Concernant mon parcours professionnel, étant issue d’un milieu ouvrier la tâche n’a pas été évidente. J’ai tout d’abord commencé par faire des films avec des amis d’Honfleur (ville où je suis né) puis il m’est venu l’idée de faire une école de cinéma mais je n’avais pas les moyens financiers pour m’en payer une. A cette époque, je travaillais dans une société métallurgique et au bout de quelques temps on a découvert que j’étais atteint de la spondylarthrite ankylosante et que du coup je ne pouvais plus travailler dans cette entreprise. La médecine du travail m’a donc parlée d’un organisme, appelé le Fongécif, qui finance des reconversions professionnels. C’était donc l’occasion ou jamais de faire une école de cinéma. J’ai donc quitté ma Normandie pour entrer à l’école de cinéma ETTIC basé à Gennevilliers en région parisienne. Une fois mon diplôme obtenue, j’ai commencé à travailler dans une association audiovisuelle (qui est devenue par la suite une société) que j’ai créée avec une personne de ma promo. J’y ai fait mes premières armes essentiellement en temps que monteur-vidéo sur plusieurs projets de films d’entreprises et des reportages. Par la suite, j’ai eut l’occasion de travailler pour Universal Studios pour couvrir l’évènement de la sortie du film « La Légende de Despéraux ». Aujourd’hui, j’ai l’intention de mettre de côté le montage-vidéo pour me concentrer de plus en plus sur la réalisation.
 

U-zine : Explique-nous comment t'es venue l'idée de réaliser un documentaire sur le metal ?

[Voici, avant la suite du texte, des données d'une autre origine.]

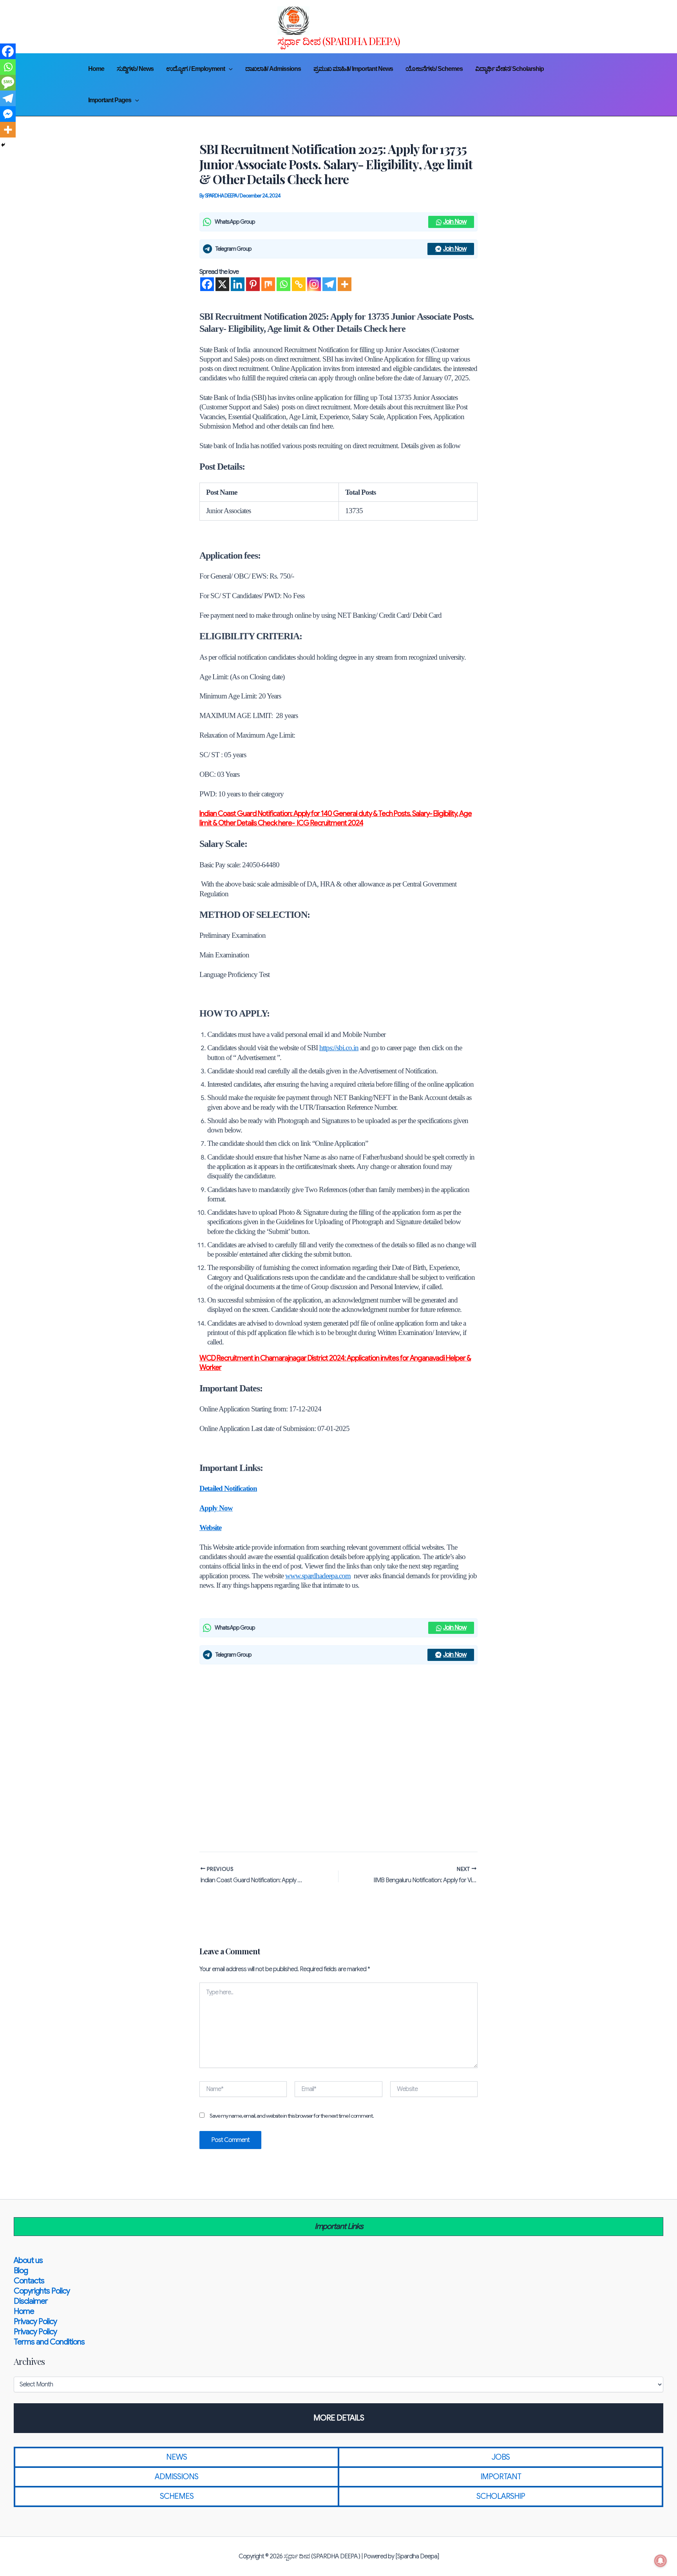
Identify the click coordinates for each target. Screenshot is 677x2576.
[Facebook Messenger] (8, 114)
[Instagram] (314, 284)
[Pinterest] (253, 284)
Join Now (454, 222)
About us (28, 2260)
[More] (344, 284)
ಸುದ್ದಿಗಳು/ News (135, 68)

Le projet de faire ce documentaire m’est venu il y a environ 4 ans. Donc bien avant le reportage « Hellfest : Metal expliqué à ta mère ». Si mes souvenirs sont bons, c’est suite à la vision d’un reportage sur M6 qui comme à leurs habitudes depuis quelques années faisait l’amalgame Metal = Satanisme. Etant métalleux depuis de nombreuses années, le point de départ de mon documentaire vient d’un sentiment de ras le bol de voir la musique que j’aime être aussi critiqué et surtout jugé sans même la connaître. Donc l’objectif est d’analyser la musique en profondeur pour que le spectateur lambda puisse avoir toutes les cartes en main pour se faire une meilleure opinion du Metal en faisant abstraction des idées reçues.

U-zine : Sam Dunn, dans Global Metal abordait l'universalité de cette musique. Le titre "Metal : Apocalypse ?" me fait plus penser à "Voyage au cœur de la bête" avec le coté "le metal est-il le mal ?" Est-ce ta problématique ?

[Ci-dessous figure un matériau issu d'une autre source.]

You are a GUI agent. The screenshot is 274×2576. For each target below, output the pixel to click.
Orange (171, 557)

Je n’ai pas vu le film « Global Metal » donc je ne peux vraiment pas comparer mon documentaire avec celui-ci. Concernant la comparaison avec « Voyage au cœur de la bête », je peux déjà dire qu’il y aura quelques points communs sur le fond du sujet sauf que je souhaite aller beaucoup plus en profondeur que Sam Dunn. La forme du documentaire sera quand à elle attractive avec des animations numérique pour appuyer certains sujets qui aiderons à la compréhension de certaines informations aussi bien pour le spectateur lambda que le métalleux. Donc quelques parts la problématique que tu citais sera bien évidemment traitée, mais je souhaite aussi traitée d’une problématique qui est l’avenir du Metal d’où le nom « Metal : Apocalypse ? ».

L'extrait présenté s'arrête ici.